"Dieu a créé la femme pour qu'elle se marie."
Samira Mahkmalbaf n'a que 17 ans lorsqu'elle réalise La Pomme, film mi documentaire, mi fiction, adaptation d'un fait divers survenu à Téhéran dans les années 1990.
Deux fillettes, enfermées par leurs parents depuis leur naissance, privée de parole et d'éducation, vont retrouver leur liberté dans les rues de la ville et découvrir les choses simples de la vie (jouer à la marelle, goûter une glace, voir leurs reflets dans un miroir).
Là où la fiction va dépasser la réalité dans le film de Samira Mahkmalbaf c'est que la réalisatrice va se servir de ces faits pour tisser une superbe métaphore du goût de la liberté par la présence de cette pomme, suspendue à un bout de ficelle et agitée sous le nez des deux fillettes tel un pompom dans un manège.

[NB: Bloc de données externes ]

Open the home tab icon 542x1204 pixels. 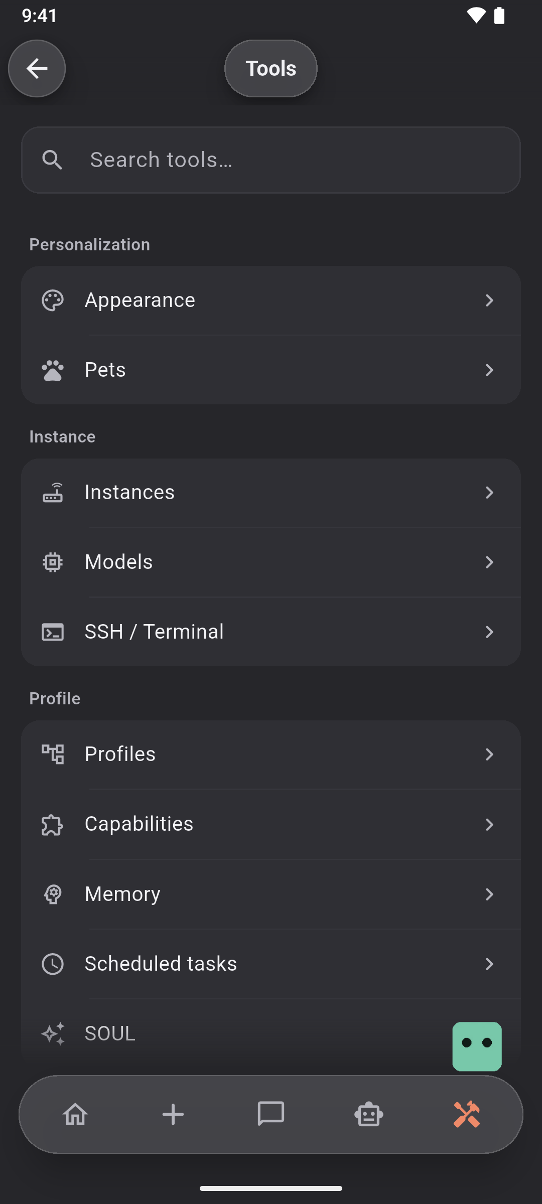75,1114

Plus le film avance, plus elles ont de pommes dans les mains.
Cette métaphore, très belle et très forte lorsque l'on considère la condition de la femme en Iran, n'est que plus émouvante lorsqu'elle touche, dans une magnifique scène finale, la mère des enfants, fantôme désincarné sous sa multitude de voiles.
La pomme se jouera d'elle un moment avant qu'elle n'ose l'attraper.
Ce film est donc superbe, non pas comme objet cinématographique pur, bien que la réalisation, douce et lente, soit agréable, mais comme oeuvre à prendre dans toute l'ampleur de son environnement social et politique.
Tels les films de Jafar Panahi, la vie est dépeinte sans misérabilisme (propre souvent au cinéma occidental) mais dans toute sa spontanéité et sa réalité. Cela surprend d'autant plus que cette culture, cette ambiance de vie, ne nous sont pas forcément familières.
Un film essentiel donc pour nous, occidentaux, afin de comprendre un peu mieux la complexité de la vie en Iran, notamment pour la femme.